Who could have projected those changes when, back in 1972, a 29-year-old newly hired city budget analyst recommended to her boss that the city take over a private redevelopment corporation, with the council sitting as the agency's board? A few years later, she helped craft an innovative structure under which downtown redevelopment districts were merged with industrial areas to the north and south.

As orchards and berry fields became valuable industrial properties, new taxes created a river of money that could be directed downtown. "It had a much bigger impact than any of us had envisioned," reflects the former analyst, Sally Reed, who later became the county's manager and now is Monterey County's chief exec.

Enter two ambitious gentlemen, an East Coast architect named Frank Taylor and newly elected mayor Tom McEnery, a former bartender and amateur historian with a gift of gab. Blessed with an '80s octane economy and a pliable City Council, the two Irishmen mustered the support to build some office buildings, a hotel, a kids' museum and a convention center, then an arena.

Taylor was a mediocre architect with bland tastes, flawed urban planning ideas and poor project management skills. He held his cards close to his chest, running a public corporation like a private business, and he consistently let projects run behind schedule and over budget. Nonetheless, he became the area's most powerful public figure because, in the end, the job got done, and because he had inherited the town's largest unencumbered money pot, thanks to Reed, the council headed by Mayor Janet Gray Hayes and a bunch of high-tech wealth producers.

» Information supplied
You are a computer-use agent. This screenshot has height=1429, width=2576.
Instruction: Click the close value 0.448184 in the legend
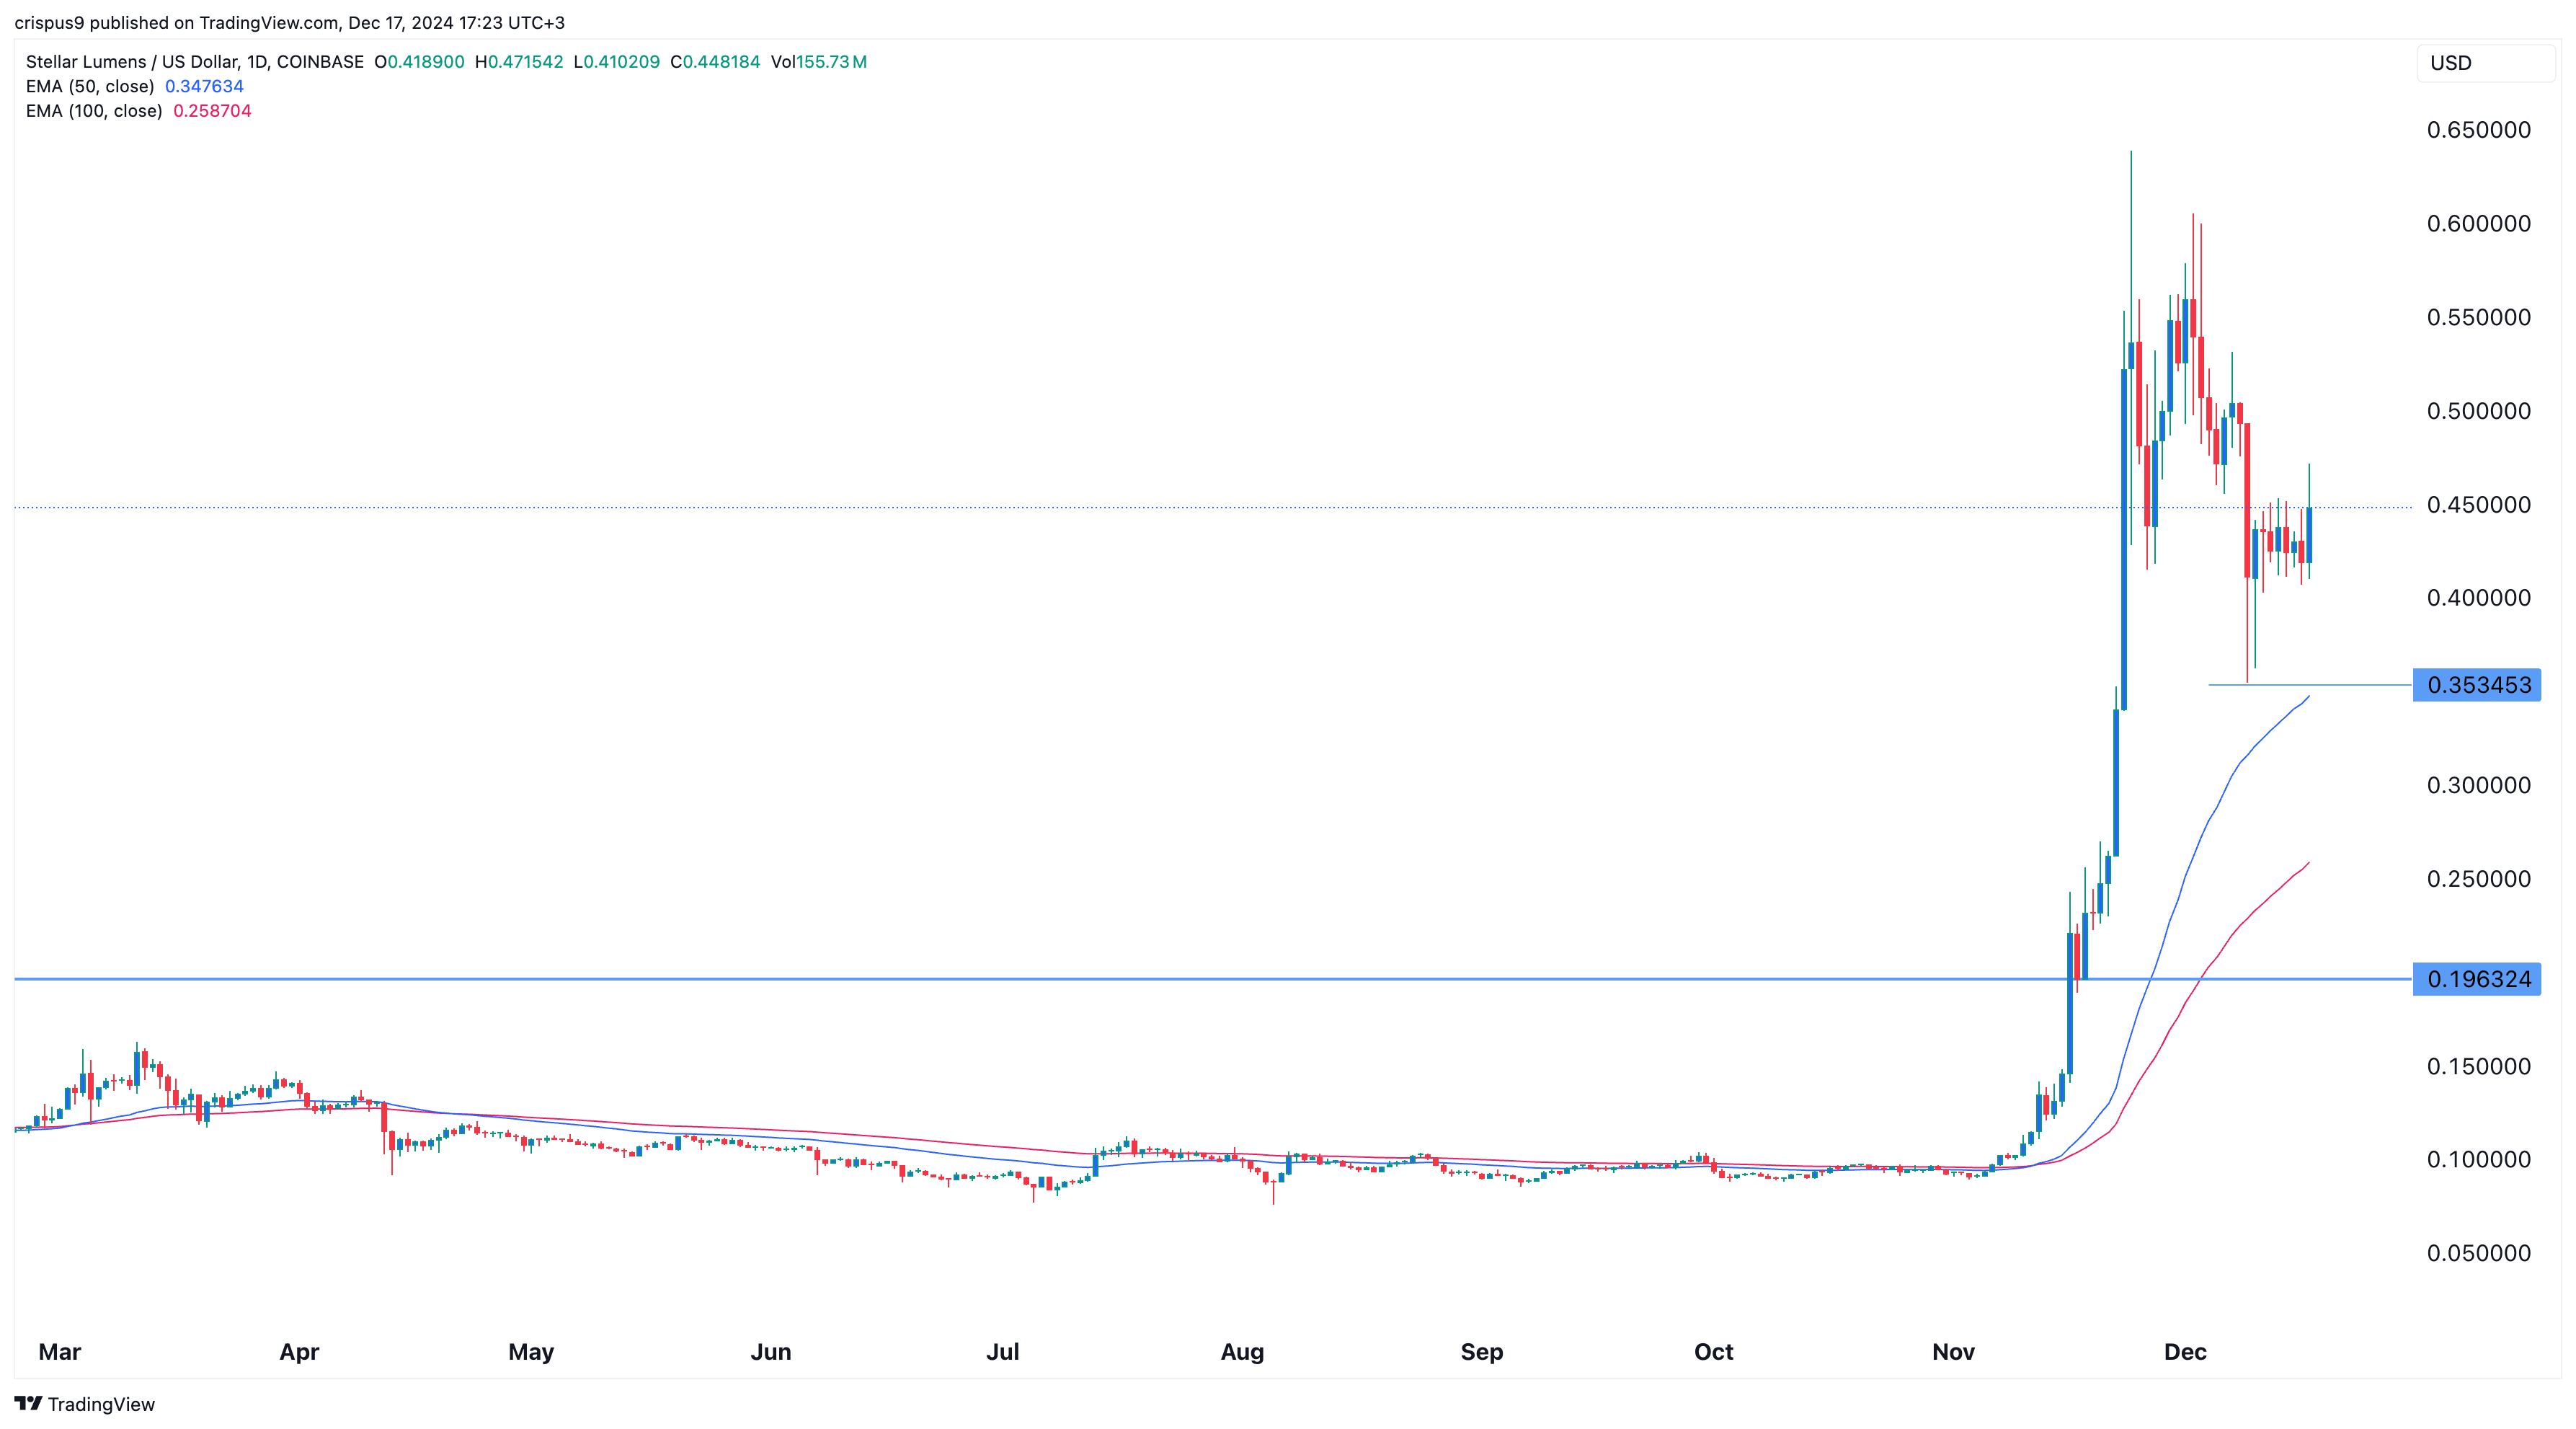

» Instruction A
Return the stretch of the downtown redevelopment passage from "Who could have" through "north and south.", copied word for word.
» Instruction B
Name every person the downtown redevelopment passage identifies by full name.
The listing has no connection to the downtown redevelopment passage.

» Result A
Who could have projected those changes when, back in 1972, a 29-year-old newly hired city budget analyst recommended to her boss that the city take over a private redevelopment corporation, with the council sitting as the agency's board? A few years later, she helped craft an innovative structure under which downtown redevelopment districts were merged with industrial areas to the north and south.

» Result B
Sally Reed, Frank Taylor, Tom McEnery, Janet Gray Hayes